Worker injury in confined space claims worker’s life
On behalf of Jeffrey Frederick of Frederick & Hagle posted in Industrial Workers’ Accidents on Thursday, December 11, 2014.
Illinois workers who face the dangers of working in confined spaces are commonly aware of the hazards to which they are exposed. Company owners have to abide by the strict safety regulations as prescribed by the U.S. Department of Labor’s Occupational Safety and Health Administration. The probability of worker injury escalates when the applicable safety regulations are disregarded by employers.
An important part of the safety regulations related to working in confined spaces is the preparedness in the event of an emergency. Workers should be provided with adequate respiratory protection, along with retrieval lines to enable emergency workers to bring an injured victim to safety. Certain refined spaces require special permits before workers may enter, due to a high risk of injury or illness due to chemical hazards.
A worker recently lost his life after his heart rate became irregular while working at a facility of Environmental Remediation and Recovery Inc. One of the services the company offers is the cleaning of railroad cars, and the worker was busy cleaning the inside of a railroad car when he apparently suffered cardiac arrhythmia.
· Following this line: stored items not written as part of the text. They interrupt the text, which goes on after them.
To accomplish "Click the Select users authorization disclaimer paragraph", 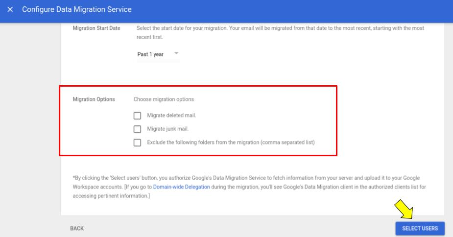I will [x=249, y=187].
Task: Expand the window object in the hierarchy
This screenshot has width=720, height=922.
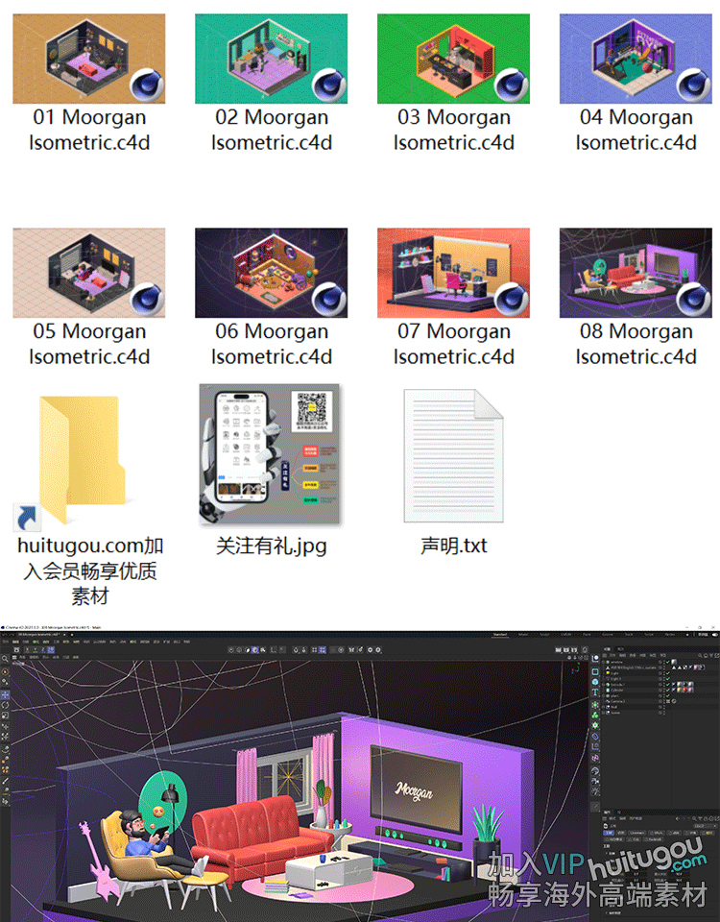Action: (605, 662)
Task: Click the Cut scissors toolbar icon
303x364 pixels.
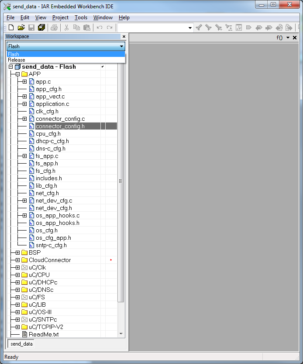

OSHA determined that the company was not equipped to rescue the worker, nor did they have trained emergency personnel.
In addition to coping with the sad news of a loved one’s death that resulted from a worker injury, Illinois families may feel financially insecure without the deceased worker’s regular income. However, they may find comfort in knowing that the workers’ compensation insurance fund typically provides financial aid to the surviving spouse and other dependents after a fatal workplace accident. While no amount of money could replace the company of a loved one, the benefits may assist the family in finding closure.